Half Baked Idea: The Goldilocks 400 Index Fund

Author and entrepreneur Tim Ferris has been contemplating how to invest his millions... he put together a pretty nice post on rethinking "common sense" investment rules. He even quoted some advice I gave him a while back... Happy to be useful, Tim ;-)

Since he's looking for still more input from the lunatic fringe on the 'net, and he's a bit risk-averse, I thought I'd share the most important piece of advice to new investors: THE STOCK MARKET IS COMPLETELY RIGGED.

This is basic human nature. Any time there is a financial incentive to cheat, people will cheat... and insiders know both how to cheat, and how to stay out of jail. I've read a fair share of books about how hedge-fund managers make their millions... It goes something like this: barely legal bribes for barely legal insider information. Most of our current financial woes are because of Wall Street cons that outlived their usefulness, or went too far.

Does that mean its hopeless?

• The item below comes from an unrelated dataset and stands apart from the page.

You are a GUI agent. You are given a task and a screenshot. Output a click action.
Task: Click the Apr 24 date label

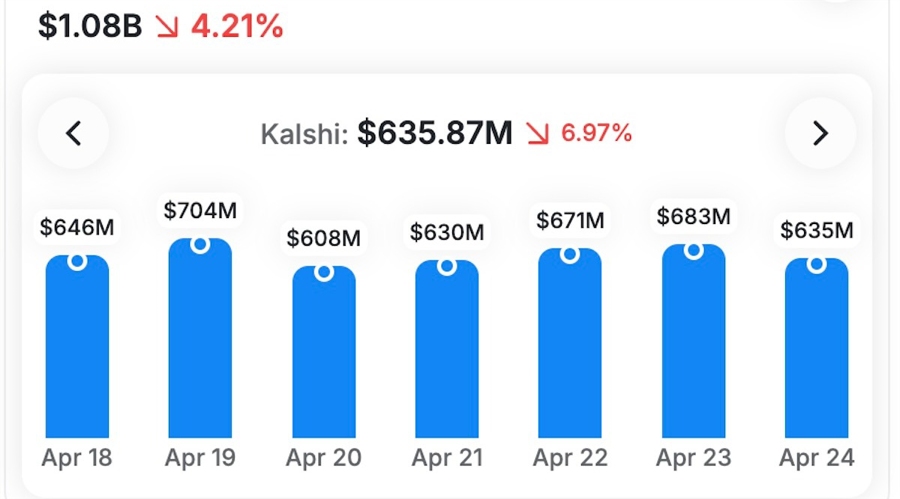pyautogui.click(x=817, y=459)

Nope... you just need to know how to make money on a rigged game. This means you need to take a hard look at anything that is currently making money (even index funds), figure out how somebody could rig them, then invest in such a way to minimize the rigging. Don't expect a money manager to give you this advice: that would force him to admit that he's involved in a totally crooked industry.

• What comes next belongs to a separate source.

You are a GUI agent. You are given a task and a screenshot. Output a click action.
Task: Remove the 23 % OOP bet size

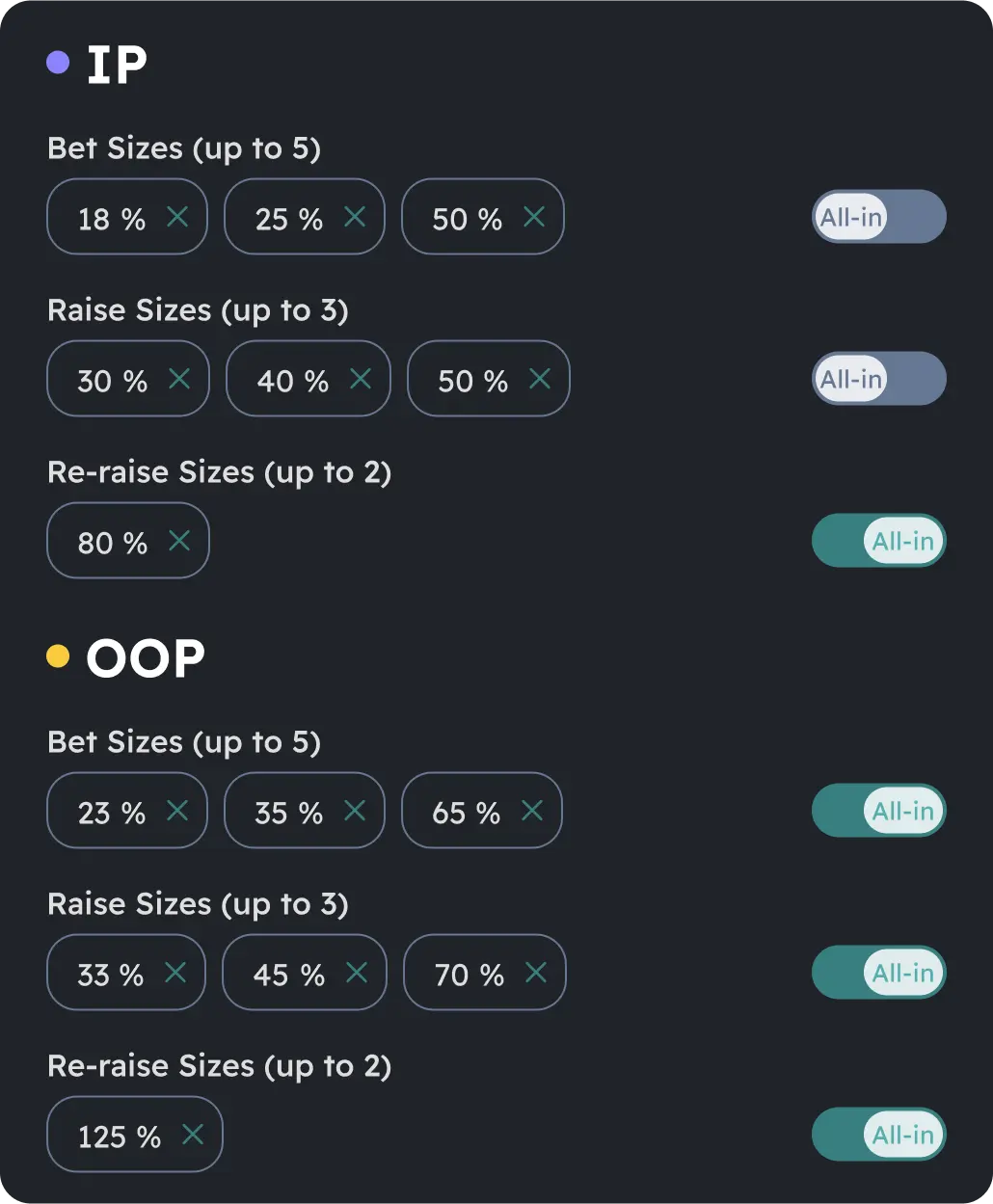pyautogui.click(x=177, y=811)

For example... take Warren Buffet's standard advice to people who want to invest, but don't have the time to monitor individual investments: "buy an index fund, and get back to work!"

Not a bad idea... index funds make a lot of money, especially if you have the cash to invest right now. But first think how could an index fund be rigged? This is simple. Consider the most common index, the Standard & Poor's 500. Next, imagine you're a big company, but the S&P committee judges that you lie just outside the top 500 companies. If only you could do a tiny bit better, you'd be in the index. Why should you care? Well, because if your company makes it to number 500, then suddenly a bazillion computerized 'buy' orders will go through, because your stock is now on the S&P 500 index!

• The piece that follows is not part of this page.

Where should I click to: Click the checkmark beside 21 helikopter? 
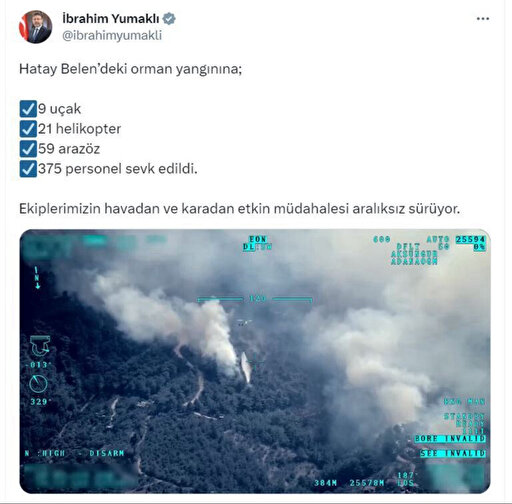click(28, 129)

Therefore... the leaders of this company have a strong incentive to engage in sketchy -- if not downright ILLEGAL -- accounting practices to make that happen. This doesn't meant that they would, but there is a strong incentive to do so... if the CFO indeed cooks the books, then the company appears on paper to be healthier than it really is, which pollutes the value of the index... Likewise, company #499 has even MORE reason to cheat... if they had a bad quarter, they fall off the index, a bunch of computerized managers sell the stock, and the stock plummets further. Those who have been on the index for a long time have an even larger incentive to lie, cheat, and steal to stay on that index!

Instead, be like Goldilocks! Have a nice blend of the 400 (or so) companies that have been there for long enough that you know they're OK, but not so long that they have to worry about dropping off. Others have run the numbers, and its true that an index like the Goldilocks 400 makes significantly more than the S&P 500, and could be managed with a very small shell script. Naturally, this advice only works if not many people follow it... luckily nobody reads this blog.

Investors, please line up to the right ;-)

Whole market index fund

This is one reason why Random Walk Down Wall Street recommends investing in a "whole market" index fund, which covers virtually the entire stock market.

the trouble there...

Is that then you can only do as well as the whole stock market... cheaters and all.

Instead, you could invest in companies with good cultures, who by their very nature would churn out competent managers, and honest leadership. Such beasts are hard to find, but they do exist.

How should you find them? There are many ways, but one interesting metric is based on social responsibility... in any industry (lumber, automobile, computer, chemical) there are those that are genuinely more socially responsible. Either based on environmental policies, hiring policies, charity, etc. Wall Street usually skoffs at such behavior, but those who have genuine policies around social responsibility usually have a more long-term view of their industry. This is a good indicator of long term planning, better culture, better managers, fewer lawsuits, fewer PR issues, fewer regulatory issues, and the like.

For example, GM is bigger, but Volkswagen is a better investment. Dell is bigger, but Apple is a better investment. Wall Mart is bigger, but Costco is a better investment. The problem is that most "socially responsible" funds usually shy away from buying energy, automobile, or chemical companies... even tho doing so would encourage better behavior on their parts... so you're pretty much on your own.